--- Data for processing Enclosed Below ---

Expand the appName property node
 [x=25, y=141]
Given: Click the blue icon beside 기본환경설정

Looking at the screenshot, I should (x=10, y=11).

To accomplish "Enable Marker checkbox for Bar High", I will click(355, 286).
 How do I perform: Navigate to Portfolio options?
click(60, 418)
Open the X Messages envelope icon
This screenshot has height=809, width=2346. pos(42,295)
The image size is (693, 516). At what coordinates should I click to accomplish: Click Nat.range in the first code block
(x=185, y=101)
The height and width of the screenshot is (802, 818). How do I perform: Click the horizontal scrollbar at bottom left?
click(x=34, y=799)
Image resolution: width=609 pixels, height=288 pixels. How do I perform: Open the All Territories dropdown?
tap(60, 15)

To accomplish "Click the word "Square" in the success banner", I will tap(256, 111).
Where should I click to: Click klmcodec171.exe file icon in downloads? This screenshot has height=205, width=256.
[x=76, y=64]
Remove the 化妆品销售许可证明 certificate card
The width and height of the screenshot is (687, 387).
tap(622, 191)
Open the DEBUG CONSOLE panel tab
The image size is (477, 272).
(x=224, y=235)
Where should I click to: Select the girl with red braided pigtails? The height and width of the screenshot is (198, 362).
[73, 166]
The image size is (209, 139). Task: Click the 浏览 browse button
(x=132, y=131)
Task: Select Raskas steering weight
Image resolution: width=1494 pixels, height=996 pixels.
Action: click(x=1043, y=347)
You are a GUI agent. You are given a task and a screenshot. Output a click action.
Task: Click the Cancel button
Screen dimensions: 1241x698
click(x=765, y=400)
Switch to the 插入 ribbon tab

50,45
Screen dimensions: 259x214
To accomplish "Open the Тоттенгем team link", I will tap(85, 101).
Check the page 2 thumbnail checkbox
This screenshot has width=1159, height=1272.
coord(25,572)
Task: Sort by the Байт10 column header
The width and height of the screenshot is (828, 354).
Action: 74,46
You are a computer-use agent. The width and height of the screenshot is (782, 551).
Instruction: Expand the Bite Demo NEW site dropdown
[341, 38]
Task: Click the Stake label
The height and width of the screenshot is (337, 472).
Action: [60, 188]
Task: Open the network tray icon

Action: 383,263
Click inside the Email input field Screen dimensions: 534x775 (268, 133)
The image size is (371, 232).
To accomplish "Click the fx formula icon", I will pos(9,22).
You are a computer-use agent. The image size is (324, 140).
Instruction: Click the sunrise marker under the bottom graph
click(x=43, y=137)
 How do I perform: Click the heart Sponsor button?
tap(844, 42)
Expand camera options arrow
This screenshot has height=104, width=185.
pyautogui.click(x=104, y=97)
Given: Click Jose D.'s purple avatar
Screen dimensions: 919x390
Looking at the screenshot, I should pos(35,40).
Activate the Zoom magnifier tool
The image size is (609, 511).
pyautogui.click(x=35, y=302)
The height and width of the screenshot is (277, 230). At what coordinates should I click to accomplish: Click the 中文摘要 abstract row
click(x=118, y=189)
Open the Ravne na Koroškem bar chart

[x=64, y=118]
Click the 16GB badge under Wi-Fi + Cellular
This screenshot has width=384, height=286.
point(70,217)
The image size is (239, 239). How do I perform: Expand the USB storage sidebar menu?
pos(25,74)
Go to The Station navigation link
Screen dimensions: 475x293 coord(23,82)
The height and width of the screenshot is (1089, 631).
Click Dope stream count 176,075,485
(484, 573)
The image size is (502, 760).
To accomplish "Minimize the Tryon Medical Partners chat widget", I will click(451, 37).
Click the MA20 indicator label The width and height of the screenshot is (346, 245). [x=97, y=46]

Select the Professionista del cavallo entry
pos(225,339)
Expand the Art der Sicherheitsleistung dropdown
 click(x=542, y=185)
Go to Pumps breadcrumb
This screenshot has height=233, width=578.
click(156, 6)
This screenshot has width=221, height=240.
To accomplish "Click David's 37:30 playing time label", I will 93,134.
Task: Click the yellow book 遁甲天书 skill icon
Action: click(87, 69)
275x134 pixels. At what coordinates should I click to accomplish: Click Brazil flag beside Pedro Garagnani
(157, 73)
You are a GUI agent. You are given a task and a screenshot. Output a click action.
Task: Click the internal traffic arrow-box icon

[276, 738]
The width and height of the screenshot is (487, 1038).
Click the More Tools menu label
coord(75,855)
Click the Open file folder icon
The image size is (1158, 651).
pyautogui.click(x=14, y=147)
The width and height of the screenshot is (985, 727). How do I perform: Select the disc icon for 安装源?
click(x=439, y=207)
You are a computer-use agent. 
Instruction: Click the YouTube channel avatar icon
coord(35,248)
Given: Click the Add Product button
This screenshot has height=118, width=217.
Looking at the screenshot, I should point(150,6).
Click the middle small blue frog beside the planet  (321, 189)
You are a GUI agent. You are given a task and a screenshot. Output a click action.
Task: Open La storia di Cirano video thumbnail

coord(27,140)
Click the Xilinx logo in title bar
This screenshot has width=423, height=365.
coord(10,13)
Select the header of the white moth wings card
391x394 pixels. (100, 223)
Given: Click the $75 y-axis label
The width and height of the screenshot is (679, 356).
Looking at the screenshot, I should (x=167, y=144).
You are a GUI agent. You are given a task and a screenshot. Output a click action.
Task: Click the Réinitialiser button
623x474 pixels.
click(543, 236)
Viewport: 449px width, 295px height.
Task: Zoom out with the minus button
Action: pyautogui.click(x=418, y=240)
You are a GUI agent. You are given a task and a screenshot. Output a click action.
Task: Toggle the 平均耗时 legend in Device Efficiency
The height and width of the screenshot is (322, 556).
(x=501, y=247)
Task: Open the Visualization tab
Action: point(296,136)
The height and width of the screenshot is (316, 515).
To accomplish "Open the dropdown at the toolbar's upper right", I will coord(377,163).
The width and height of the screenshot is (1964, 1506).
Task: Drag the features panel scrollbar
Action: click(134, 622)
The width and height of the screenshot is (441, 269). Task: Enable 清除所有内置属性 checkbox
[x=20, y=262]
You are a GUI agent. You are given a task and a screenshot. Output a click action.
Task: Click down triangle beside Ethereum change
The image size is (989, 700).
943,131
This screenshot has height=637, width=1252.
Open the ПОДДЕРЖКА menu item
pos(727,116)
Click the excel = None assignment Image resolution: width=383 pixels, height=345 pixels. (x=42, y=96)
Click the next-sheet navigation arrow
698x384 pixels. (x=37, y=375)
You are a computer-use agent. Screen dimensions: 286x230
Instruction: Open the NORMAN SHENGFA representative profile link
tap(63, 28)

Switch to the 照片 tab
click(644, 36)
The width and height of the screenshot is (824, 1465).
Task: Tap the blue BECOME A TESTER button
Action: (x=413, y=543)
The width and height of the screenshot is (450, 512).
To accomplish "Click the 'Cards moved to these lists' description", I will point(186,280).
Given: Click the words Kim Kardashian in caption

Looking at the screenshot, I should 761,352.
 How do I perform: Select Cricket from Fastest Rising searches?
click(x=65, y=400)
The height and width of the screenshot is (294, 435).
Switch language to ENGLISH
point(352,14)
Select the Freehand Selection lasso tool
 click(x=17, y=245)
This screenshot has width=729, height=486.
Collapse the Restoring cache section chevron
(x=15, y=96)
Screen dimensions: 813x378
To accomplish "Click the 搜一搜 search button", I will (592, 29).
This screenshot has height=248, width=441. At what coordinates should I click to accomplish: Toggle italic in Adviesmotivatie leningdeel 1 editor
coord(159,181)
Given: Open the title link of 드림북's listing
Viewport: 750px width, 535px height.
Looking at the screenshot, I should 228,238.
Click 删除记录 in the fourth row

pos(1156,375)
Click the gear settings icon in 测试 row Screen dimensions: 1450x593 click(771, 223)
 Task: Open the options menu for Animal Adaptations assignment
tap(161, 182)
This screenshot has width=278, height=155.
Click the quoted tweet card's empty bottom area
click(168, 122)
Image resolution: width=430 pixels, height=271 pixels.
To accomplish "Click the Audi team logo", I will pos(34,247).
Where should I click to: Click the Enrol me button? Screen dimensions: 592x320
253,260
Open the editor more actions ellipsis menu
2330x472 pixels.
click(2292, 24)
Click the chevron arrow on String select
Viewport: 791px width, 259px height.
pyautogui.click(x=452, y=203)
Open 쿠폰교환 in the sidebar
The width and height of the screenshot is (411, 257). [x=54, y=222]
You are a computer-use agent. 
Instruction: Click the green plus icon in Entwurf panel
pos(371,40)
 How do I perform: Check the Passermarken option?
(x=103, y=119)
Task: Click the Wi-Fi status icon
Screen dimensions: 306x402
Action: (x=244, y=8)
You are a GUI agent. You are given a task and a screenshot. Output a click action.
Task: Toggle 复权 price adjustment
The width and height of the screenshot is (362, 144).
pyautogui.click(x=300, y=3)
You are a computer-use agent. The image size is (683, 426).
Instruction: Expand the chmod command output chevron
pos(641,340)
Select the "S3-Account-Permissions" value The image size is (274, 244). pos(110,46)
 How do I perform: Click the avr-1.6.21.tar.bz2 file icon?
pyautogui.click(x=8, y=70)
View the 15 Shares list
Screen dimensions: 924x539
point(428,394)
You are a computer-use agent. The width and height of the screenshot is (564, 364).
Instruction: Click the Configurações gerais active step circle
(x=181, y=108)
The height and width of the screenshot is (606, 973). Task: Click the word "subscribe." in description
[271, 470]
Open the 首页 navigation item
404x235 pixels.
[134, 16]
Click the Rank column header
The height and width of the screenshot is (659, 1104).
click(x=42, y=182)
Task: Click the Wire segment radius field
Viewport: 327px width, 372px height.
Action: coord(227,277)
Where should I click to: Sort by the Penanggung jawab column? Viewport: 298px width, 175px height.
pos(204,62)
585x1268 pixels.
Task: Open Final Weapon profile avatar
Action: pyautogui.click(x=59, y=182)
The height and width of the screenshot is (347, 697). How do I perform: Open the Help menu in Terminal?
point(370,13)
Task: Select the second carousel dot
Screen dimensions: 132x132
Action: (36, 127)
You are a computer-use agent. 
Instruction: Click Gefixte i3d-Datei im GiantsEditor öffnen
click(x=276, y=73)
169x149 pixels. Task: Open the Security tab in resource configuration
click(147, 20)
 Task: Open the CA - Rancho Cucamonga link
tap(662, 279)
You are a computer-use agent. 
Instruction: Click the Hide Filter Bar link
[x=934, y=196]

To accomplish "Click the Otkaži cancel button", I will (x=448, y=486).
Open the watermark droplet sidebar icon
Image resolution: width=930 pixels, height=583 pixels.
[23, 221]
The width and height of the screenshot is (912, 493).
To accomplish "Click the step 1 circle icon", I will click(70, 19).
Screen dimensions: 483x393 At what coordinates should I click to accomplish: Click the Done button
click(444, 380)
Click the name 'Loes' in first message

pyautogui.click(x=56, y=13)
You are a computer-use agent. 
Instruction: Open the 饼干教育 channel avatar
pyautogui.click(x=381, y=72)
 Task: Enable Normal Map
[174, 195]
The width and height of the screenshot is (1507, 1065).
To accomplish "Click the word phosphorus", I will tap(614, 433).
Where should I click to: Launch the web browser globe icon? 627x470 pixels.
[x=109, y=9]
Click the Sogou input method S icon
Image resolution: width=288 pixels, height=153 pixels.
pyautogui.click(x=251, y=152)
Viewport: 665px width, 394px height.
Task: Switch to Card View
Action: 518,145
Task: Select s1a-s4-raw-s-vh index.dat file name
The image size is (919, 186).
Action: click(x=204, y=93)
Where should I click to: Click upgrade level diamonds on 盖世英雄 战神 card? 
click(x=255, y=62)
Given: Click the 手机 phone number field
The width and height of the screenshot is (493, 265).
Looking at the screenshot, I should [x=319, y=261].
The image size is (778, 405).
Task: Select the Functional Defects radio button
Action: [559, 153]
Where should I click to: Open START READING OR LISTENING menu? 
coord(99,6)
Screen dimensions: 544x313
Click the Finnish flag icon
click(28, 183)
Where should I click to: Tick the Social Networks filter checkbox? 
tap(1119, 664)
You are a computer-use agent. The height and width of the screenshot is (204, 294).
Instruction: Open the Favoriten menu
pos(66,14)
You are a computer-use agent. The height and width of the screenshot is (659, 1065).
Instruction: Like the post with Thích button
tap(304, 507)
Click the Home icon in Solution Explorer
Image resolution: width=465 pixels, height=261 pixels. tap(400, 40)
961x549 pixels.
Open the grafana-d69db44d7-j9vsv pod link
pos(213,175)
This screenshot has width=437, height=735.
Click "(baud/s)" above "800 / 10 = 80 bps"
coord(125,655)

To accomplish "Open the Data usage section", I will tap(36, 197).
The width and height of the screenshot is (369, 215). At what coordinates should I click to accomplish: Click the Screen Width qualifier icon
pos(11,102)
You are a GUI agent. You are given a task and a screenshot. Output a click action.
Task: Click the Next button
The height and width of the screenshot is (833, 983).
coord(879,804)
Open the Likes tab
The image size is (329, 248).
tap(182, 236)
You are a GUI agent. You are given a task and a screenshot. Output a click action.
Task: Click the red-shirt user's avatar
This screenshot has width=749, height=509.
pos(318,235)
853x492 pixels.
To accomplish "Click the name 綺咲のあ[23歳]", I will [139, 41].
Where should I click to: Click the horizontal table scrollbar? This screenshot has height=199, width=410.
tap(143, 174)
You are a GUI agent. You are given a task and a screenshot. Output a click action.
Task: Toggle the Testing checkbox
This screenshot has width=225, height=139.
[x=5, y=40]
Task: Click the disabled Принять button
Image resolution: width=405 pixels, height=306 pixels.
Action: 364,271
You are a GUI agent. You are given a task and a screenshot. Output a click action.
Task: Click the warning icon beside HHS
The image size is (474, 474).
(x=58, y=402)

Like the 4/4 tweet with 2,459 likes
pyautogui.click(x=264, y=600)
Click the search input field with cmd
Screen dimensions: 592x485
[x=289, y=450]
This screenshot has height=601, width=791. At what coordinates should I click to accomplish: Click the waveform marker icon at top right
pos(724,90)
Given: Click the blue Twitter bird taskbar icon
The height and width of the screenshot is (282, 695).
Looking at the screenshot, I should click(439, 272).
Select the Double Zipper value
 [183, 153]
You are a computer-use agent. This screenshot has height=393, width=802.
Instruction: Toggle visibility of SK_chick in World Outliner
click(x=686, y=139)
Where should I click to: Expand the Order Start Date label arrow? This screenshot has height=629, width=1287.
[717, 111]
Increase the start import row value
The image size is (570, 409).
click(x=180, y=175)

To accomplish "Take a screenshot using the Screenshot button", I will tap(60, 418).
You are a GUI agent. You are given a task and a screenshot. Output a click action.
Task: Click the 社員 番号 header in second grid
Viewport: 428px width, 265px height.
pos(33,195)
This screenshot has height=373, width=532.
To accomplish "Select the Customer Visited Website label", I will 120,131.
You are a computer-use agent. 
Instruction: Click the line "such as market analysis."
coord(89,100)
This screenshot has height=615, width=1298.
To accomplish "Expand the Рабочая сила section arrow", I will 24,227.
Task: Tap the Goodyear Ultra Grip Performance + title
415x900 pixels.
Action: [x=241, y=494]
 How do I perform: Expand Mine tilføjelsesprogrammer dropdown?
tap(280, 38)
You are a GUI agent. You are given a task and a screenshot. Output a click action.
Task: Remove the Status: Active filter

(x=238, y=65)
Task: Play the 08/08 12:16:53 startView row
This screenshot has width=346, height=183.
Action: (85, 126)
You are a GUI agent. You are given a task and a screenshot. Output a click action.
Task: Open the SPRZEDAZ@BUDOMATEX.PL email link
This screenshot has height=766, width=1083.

--- End of Enclosed Data for processing ---

*Your task*
Repeat the entries above verbatim, but only from the line that has "The width and height of the screenshot is (487, 1038)." down to the line that has "The height and width of the screenshot is (316, 515).", inclusive.

*Answer to this task*
The width and height of the screenshot is (487, 1038).
Click the More Tools menu label
coord(75,855)
Click the Open file folder icon
The image size is (1158, 651).
pyautogui.click(x=14, y=147)
The width and height of the screenshot is (985, 727). How do I perform: Select the disc icon for 安装源?
click(x=439, y=207)
You are a computer-use agent. 
Instruction: Click the YouTube channel avatar icon
coord(35,248)
Given: Click the Add Product button
This screenshot has height=118, width=217.
Looking at the screenshot, I should point(150,6).
Click the middle small blue frog beside the planet  (321, 189)
You are a GUI agent. You are given a task and a screenshot. Output a click action.
Task: Open La storia di Cirano video thumbnail

coord(27,140)
Click the Xilinx logo in title bar
This screenshot has width=423, height=365.
coord(10,13)
Select the header of the white moth wings card
391x394 pixels. (100, 223)
Given: Click the $75 y-axis label
The width and height of the screenshot is (679, 356).
Looking at the screenshot, I should (x=167, y=144).
You are a GUI agent. You are given a task and a screenshot. Output a click action.
Task: Click the Réinitialiser button
623x474 pixels.
click(543, 236)
Viewport: 449px width, 295px height.
Task: Zoom out with the minus button
Action: pyautogui.click(x=418, y=240)
You are a GUI agent. You are given a task and a screenshot. Output a click action.
Task: Toggle the 平均耗时 legend in Device Efficiency
The height and width of the screenshot is (322, 556).
(x=501, y=247)
Task: Open the Visualization tab
Action: point(296,136)
The height and width of the screenshot is (316, 515).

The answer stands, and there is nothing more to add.